> _Problem to solve_: Turn the rows below into a numbered list, omitting any blank lines.

> _Extracted information_:
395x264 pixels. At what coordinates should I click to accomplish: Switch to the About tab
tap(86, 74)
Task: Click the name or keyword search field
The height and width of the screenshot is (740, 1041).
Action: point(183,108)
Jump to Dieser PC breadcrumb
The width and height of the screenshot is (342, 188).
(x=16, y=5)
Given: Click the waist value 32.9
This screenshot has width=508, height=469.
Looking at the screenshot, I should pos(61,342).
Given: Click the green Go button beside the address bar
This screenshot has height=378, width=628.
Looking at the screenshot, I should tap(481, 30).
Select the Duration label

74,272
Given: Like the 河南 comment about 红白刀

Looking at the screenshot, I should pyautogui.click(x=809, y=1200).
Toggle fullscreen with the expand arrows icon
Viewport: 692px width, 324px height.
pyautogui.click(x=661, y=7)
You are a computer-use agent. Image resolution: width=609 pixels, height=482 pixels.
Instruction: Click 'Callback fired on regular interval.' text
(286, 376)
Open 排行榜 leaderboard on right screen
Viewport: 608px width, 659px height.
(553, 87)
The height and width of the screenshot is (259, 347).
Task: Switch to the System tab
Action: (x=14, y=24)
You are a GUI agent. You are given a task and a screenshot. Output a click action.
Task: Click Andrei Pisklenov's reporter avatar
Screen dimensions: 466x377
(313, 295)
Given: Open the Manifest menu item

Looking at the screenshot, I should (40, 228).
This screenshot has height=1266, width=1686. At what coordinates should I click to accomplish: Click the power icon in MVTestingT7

> _Result_:
1. 395x264 pixels. At what coordinates should I click to accomplish: Switch to the About tab
2. tap(86, 74)
3. Task: Click the name or keyword search field
4. The height and width of the screenshot is (740, 1041).
5. Action: point(183,108)
6. Jump to Dieser PC breadcrumb
7. The width and height of the screenshot is (342, 188).
8. (x=16, y=5)
9. Given: Click the waist value 32.9
10. This screenshot has width=508, height=469.
11. Looking at the screenshot, I should pos(61,342).
12. Given: Click the green Go button beside the address bar
13. This screenshot has height=378, width=628.
14. Looking at the screenshot, I should tap(481, 30).
15. Select the Duration label
16. 74,272
17. Given: Like the 河南 comment about 红白刀
18. Looking at the screenshot, I should pyautogui.click(x=809, y=1200).
19. Toggle fullscreen with the expand arrows icon
20. Viewport: 692px width, 324px height.
21. pyautogui.click(x=661, y=7)
22. You are a computer-use agent. Image resolution: width=609 pixels, height=482 pixels.
23. Instruction: Click 'Callback fired on regular interval.' text
24. (286, 376)
25. Open 排行榜 leaderboard on right screen
26. Viewport: 608px width, 659px height.
27. (553, 87)
28. The height and width of the screenshot is (259, 347).
29. Task: Switch to the System tab
30. Action: (x=14, y=24)
31. You are a GUI agent. You are given a task and a screenshot. Output a click action.
32. Task: Click Andrei Pisklenov's reporter avatar
33. Screen dimensions: 466x377
34. (313, 295)
35. Given: Open the Manifest menu item
36. Looking at the screenshot, I should (40, 228).
37. This screenshot has height=1266, width=1686. At what coordinates should I click to accomplish: Click the power icon in MVTestingT7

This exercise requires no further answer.